::: SUPPLIED INFORMATION

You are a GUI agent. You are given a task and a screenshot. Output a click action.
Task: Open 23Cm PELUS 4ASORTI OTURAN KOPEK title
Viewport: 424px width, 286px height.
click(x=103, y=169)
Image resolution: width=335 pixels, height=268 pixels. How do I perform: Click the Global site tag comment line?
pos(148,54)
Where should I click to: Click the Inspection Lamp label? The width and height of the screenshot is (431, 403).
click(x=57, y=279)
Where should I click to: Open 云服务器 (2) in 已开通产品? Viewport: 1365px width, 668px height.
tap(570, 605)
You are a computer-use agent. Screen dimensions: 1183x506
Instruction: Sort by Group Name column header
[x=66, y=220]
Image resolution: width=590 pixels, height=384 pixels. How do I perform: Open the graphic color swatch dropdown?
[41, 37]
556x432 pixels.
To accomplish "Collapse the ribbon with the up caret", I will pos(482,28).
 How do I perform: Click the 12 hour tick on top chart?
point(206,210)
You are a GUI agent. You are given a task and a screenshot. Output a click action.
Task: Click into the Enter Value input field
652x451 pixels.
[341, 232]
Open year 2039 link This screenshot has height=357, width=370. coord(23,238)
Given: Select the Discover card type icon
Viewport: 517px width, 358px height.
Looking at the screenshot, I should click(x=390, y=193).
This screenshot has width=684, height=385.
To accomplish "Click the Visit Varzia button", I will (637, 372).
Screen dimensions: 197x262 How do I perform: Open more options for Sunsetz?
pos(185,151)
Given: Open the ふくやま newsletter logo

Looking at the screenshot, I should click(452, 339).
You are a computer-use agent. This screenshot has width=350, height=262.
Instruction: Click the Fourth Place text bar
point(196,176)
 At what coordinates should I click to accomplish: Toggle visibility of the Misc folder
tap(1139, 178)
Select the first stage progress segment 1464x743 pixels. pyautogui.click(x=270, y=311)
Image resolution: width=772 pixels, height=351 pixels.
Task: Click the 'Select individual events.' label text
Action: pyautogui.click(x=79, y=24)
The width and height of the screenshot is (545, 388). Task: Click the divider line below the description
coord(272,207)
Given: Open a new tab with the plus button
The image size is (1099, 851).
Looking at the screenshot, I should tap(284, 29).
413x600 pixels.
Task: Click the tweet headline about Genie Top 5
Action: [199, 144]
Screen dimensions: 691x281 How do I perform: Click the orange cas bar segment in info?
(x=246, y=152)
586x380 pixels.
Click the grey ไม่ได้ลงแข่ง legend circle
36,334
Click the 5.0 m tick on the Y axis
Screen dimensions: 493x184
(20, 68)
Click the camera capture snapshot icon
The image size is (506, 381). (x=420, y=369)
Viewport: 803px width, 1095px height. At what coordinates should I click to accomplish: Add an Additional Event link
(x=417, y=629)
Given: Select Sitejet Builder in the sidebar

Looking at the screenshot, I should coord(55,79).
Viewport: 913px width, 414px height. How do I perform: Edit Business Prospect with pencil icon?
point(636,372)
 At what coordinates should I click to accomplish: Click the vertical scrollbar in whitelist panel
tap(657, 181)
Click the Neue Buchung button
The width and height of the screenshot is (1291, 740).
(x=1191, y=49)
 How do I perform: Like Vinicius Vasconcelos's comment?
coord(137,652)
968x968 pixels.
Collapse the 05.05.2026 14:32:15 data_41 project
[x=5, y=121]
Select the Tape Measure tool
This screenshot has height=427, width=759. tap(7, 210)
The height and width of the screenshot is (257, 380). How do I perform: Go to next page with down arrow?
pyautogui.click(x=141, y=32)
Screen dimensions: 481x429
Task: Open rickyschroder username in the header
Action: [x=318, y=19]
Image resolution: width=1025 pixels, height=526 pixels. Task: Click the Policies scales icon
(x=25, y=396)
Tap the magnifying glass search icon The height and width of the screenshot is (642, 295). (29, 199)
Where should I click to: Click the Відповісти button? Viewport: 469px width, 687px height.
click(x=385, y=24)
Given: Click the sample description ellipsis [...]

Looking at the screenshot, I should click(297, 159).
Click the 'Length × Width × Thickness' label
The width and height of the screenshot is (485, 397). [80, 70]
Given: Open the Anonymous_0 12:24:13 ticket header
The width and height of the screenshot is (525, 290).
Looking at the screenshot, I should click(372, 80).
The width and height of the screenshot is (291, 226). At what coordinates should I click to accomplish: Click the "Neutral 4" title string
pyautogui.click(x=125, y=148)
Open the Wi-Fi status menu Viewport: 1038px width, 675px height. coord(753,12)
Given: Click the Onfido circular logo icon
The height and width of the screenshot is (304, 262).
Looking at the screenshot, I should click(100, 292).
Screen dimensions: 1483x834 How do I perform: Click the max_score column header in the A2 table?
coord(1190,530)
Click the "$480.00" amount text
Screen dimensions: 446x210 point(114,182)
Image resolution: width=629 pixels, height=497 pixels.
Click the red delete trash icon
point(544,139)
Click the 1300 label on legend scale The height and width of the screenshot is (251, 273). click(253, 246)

::::::

WHAT TO WORK ON: What is needed is a word-for-word copy of all the records above.

EXERCISE SOLUTION:
You are a GUI agent. You are given a task and a screenshot. Output a click action.
Task: Open 23Cm PELUS 4ASORTI OTURAN KOPEK title
Viewport: 424px width, 286px height.
click(x=103, y=169)
Image resolution: width=335 pixels, height=268 pixels. How do I perform: Click the Global site tag comment line?
pos(148,54)
Where should I click to: Click the Inspection Lamp label? The width and height of the screenshot is (431, 403).
click(x=57, y=279)
Where should I click to: Open 云服务器 (2) in 已开通产品? Viewport: 1365px width, 668px height.
tap(570, 605)
You are a computer-use agent. Screen dimensions: 1183x506
Instruction: Sort by Group Name column header
[x=66, y=220]
Image resolution: width=590 pixels, height=384 pixels. How do I perform: Open the graphic color swatch dropdown?
[41, 37]
556x432 pixels.
To accomplish "Collapse the ribbon with the up caret", I will pos(482,28).
 How do I perform: Click the 12 hour tick on top chart?
point(206,210)
You are a GUI agent. You are given a task and a screenshot. Output a click action.
Task: Click into the Enter Value input field
652x451 pixels.
[341, 232]
Open year 2039 link This screenshot has height=357, width=370. coord(23,238)
Given: Select the Discover card type icon
Viewport: 517px width, 358px height.
Looking at the screenshot, I should click(x=390, y=193).
This screenshot has width=684, height=385.
To accomplish "Click the Visit Varzia button", I will (637, 372).
Screen dimensions: 197x262 How do I perform: Open more options for Sunsetz?
pos(185,151)
Given: Open the ふくやま newsletter logo

Looking at the screenshot, I should click(452, 339).
You are a computer-use agent. This screenshot has width=350, height=262.
Instruction: Click the Fourth Place text bar
point(196,176)
 At what coordinates should I click to accomplish: Toggle visibility of the Misc folder
tap(1139, 178)
Select the first stage progress segment 1464x743 pixels. pyautogui.click(x=270, y=311)
Image resolution: width=772 pixels, height=351 pixels.
Task: Click the 'Select individual events.' label text
Action: pyautogui.click(x=79, y=24)
The width and height of the screenshot is (545, 388). Task: Click the divider line below the description
coord(272,207)
Given: Open a new tab with the plus button
The image size is (1099, 851).
Looking at the screenshot, I should tap(284, 29).
413x600 pixels.
Task: Click the tweet headline about Genie Top 5
Action: [199, 144]
Screen dimensions: 691x281 How do I perform: Click the orange cas bar segment in info?
(x=246, y=152)
586x380 pixels.
Click the grey ไม่ได้ลงแข่ง legend circle
36,334
Click the 5.0 m tick on the Y axis
Screen dimensions: 493x184
(20, 68)
Click the camera capture snapshot icon
The image size is (506, 381). (x=420, y=369)
Viewport: 803px width, 1095px height. At what coordinates should I click to accomplish: Add an Additional Event link
(x=417, y=629)
Given: Select Sitejet Builder in the sidebar

Looking at the screenshot, I should coord(55,79).
Viewport: 913px width, 414px height. How do I perform: Edit Business Prospect with pencil icon?
point(636,372)
 At what coordinates should I click to accomplish: Click the vertical scrollbar in whitelist panel
tap(657, 181)
Click the Neue Buchung button
The width and height of the screenshot is (1291, 740).
(x=1191, y=49)
 How do I perform: Like Vinicius Vasconcelos's comment?
coord(137,652)
968x968 pixels.
Collapse the 05.05.2026 14:32:15 data_41 project
[x=5, y=121]
Select the Tape Measure tool
This screenshot has height=427, width=759. tap(7, 210)
The height and width of the screenshot is (257, 380). How do I perform: Go to next page with down arrow?
pyautogui.click(x=141, y=32)
Screen dimensions: 481x429
Task: Open rickyschroder username in the header
Action: [x=318, y=19]
Image resolution: width=1025 pixels, height=526 pixels. Task: Click the Policies scales icon
(x=25, y=396)
Tap the magnifying glass search icon The height and width of the screenshot is (642, 295). (29, 199)
Where should I click to: Click the Відповісти button? Viewport: 469px width, 687px height.
click(x=385, y=24)
Given: Click the sample description ellipsis [...]

Looking at the screenshot, I should click(297, 159).
Click the 'Length × Width × Thickness' label
The width and height of the screenshot is (485, 397). [80, 70]
Given: Open the Anonymous_0 12:24:13 ticket header
The width and height of the screenshot is (525, 290).
Looking at the screenshot, I should click(372, 80).
The width and height of the screenshot is (291, 226). At what coordinates should I click to accomplish: Click the "Neutral 4" title string
pyautogui.click(x=125, y=148)
Open the Wi-Fi status menu Viewport: 1038px width, 675px height. coord(753,12)
Given: Click the Onfido circular logo icon
The height and width of the screenshot is (304, 262).
Looking at the screenshot, I should click(100, 292).
Screen dimensions: 1483x834 How do I perform: Click the max_score column header in the A2 table?
coord(1190,530)
Click the "$480.00" amount text
Screen dimensions: 446x210 point(114,182)
Image resolution: width=629 pixels, height=497 pixels.
Click the red delete trash icon
point(544,139)
Click the 1300 label on legend scale The height and width of the screenshot is (251, 273). click(253, 246)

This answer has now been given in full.